Looking To Reduce the Noise at Your Office? Use Soundproof Drywall!

If you are planning a construction job in which noise control is critical, you may be faced with the option between using several standard drywall layers and purchasing expensive sound-dampening drywall.

Does such drywall work and is it really worth its cost? Here’s the short answer: yes. 

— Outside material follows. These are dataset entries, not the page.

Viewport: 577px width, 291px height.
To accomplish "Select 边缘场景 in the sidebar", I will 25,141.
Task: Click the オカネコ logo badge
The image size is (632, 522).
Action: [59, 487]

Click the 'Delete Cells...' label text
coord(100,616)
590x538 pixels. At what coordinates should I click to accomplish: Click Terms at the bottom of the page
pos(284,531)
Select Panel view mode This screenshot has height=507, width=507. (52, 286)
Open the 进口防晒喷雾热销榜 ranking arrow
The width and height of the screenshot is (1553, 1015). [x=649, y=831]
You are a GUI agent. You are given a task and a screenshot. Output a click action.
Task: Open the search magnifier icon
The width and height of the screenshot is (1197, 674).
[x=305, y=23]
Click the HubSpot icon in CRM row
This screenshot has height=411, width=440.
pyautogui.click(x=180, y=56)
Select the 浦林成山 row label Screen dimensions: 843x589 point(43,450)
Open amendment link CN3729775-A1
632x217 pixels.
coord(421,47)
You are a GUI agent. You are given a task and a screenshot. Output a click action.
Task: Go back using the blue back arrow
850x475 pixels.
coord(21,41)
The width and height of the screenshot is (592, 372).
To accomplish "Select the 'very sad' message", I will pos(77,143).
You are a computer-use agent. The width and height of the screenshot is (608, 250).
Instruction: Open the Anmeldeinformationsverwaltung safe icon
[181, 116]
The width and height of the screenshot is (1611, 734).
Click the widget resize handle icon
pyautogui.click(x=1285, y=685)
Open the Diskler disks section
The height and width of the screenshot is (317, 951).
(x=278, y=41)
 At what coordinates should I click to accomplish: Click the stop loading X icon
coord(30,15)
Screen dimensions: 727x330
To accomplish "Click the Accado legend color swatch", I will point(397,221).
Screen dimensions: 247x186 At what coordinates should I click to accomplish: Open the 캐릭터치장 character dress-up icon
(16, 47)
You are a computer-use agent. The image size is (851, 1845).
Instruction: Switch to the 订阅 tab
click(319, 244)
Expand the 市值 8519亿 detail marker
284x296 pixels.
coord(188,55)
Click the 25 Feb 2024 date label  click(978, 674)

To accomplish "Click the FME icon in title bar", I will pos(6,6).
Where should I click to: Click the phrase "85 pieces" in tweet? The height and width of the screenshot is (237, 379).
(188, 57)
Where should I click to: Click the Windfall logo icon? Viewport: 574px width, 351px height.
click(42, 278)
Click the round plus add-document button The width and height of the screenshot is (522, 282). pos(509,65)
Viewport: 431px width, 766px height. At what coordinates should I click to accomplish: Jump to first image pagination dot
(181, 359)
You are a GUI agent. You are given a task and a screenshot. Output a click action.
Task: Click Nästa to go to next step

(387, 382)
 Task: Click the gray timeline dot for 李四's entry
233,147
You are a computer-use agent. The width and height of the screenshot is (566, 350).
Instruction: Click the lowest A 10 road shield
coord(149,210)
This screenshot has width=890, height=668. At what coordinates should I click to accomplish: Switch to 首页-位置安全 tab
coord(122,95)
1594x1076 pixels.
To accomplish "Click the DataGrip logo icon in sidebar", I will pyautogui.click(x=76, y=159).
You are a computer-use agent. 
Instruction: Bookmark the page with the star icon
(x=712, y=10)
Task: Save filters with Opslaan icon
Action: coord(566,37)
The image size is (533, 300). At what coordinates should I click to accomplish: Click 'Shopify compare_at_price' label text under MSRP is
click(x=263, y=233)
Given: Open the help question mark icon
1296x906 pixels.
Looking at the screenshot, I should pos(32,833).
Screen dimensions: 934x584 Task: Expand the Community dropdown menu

However, the question of value for the money depends upon your construction requirements, noise control needs, overall budget, labor costs, and the existing conditions of the site. Installing a partition two times is costlier than doing it correctly the first time.

Is it worth the cost?

All in all, the value produced by using soundproof drywall, which you can find from Hush Soundproofing, far outweighs the expense, yet it depends upon design requirements, project scope, labor costs, and timeline.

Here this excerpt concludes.